### GOAL OF THE EXERCISE
Your copy runs from the line containing "[User menu] (101, 6)" through the last line of the listing, both included. Restate those lines word for word and leave out pictures.

(EXTRACTED ENTRIES begins)

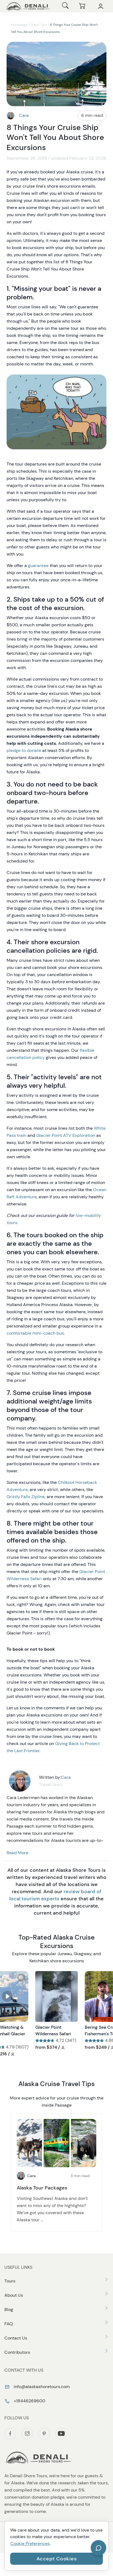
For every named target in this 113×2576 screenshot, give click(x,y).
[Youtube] (61, 2433)
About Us (13, 2295)
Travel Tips (39, 24)
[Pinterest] (44, 2433)
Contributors (17, 2352)
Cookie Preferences (30, 2543)
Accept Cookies (56, 2558)
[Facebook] (10, 2433)
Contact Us (15, 2338)
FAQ (8, 2324)
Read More (17, 1853)
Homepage (19, 24)
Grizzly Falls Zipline (26, 1497)
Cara (24, 115)
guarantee (38, 565)
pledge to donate (24, 750)
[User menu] (101, 6)
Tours (9, 2281)
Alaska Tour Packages (42, 2188)
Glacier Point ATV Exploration (65, 1135)
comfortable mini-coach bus (35, 1333)
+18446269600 (29, 2401)
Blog (8, 2309)
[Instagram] (27, 2433)
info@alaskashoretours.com (41, 2386)
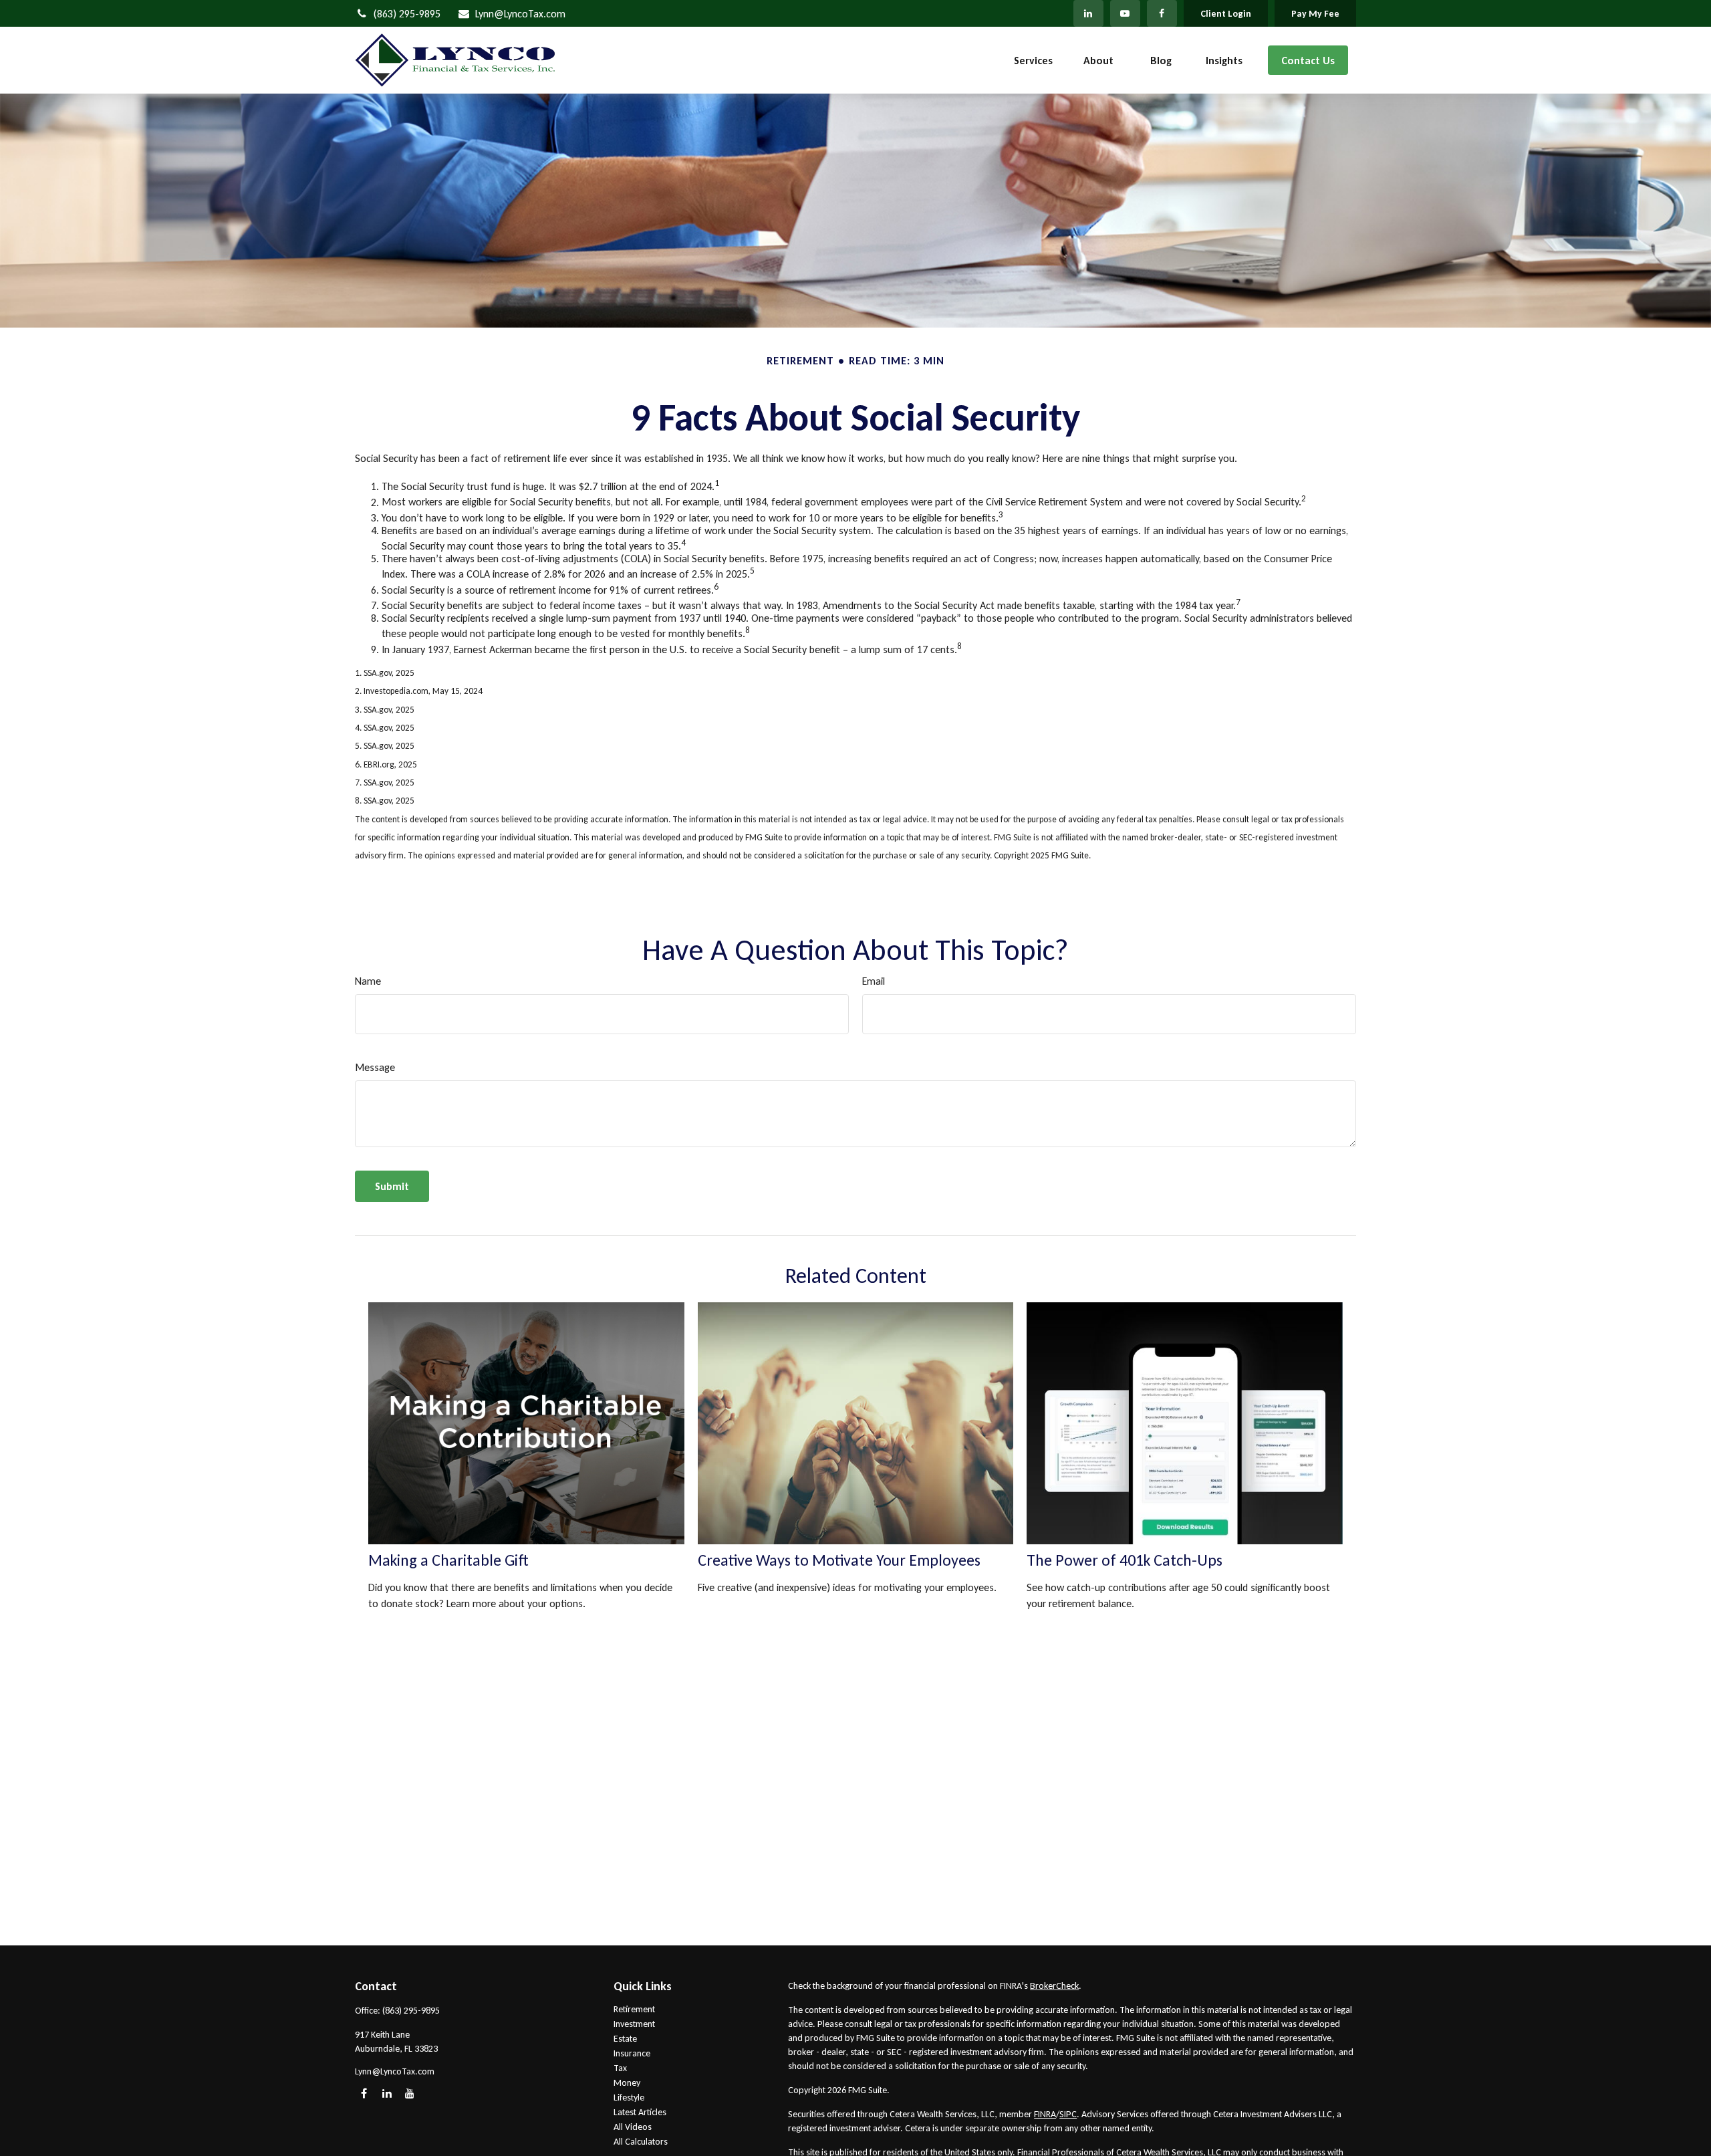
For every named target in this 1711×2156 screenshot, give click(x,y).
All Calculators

(EXTRACTED ENTRIES ends)

### ANSWER SECTION
[User menu] (101, 6)
Tours (9, 2281)
Alaska Tour Packages (42, 2188)
Glacier Point ATV Exploration (65, 1135)
comfortable mini-coach bus (35, 1333)
+18446269600 (29, 2401)
Blog (8, 2309)
[Instagram] (27, 2433)
info@alaskashoretours.com (41, 2386)
For every named target in this 1711×2156 screenshot, give click(x,y).
All Calculators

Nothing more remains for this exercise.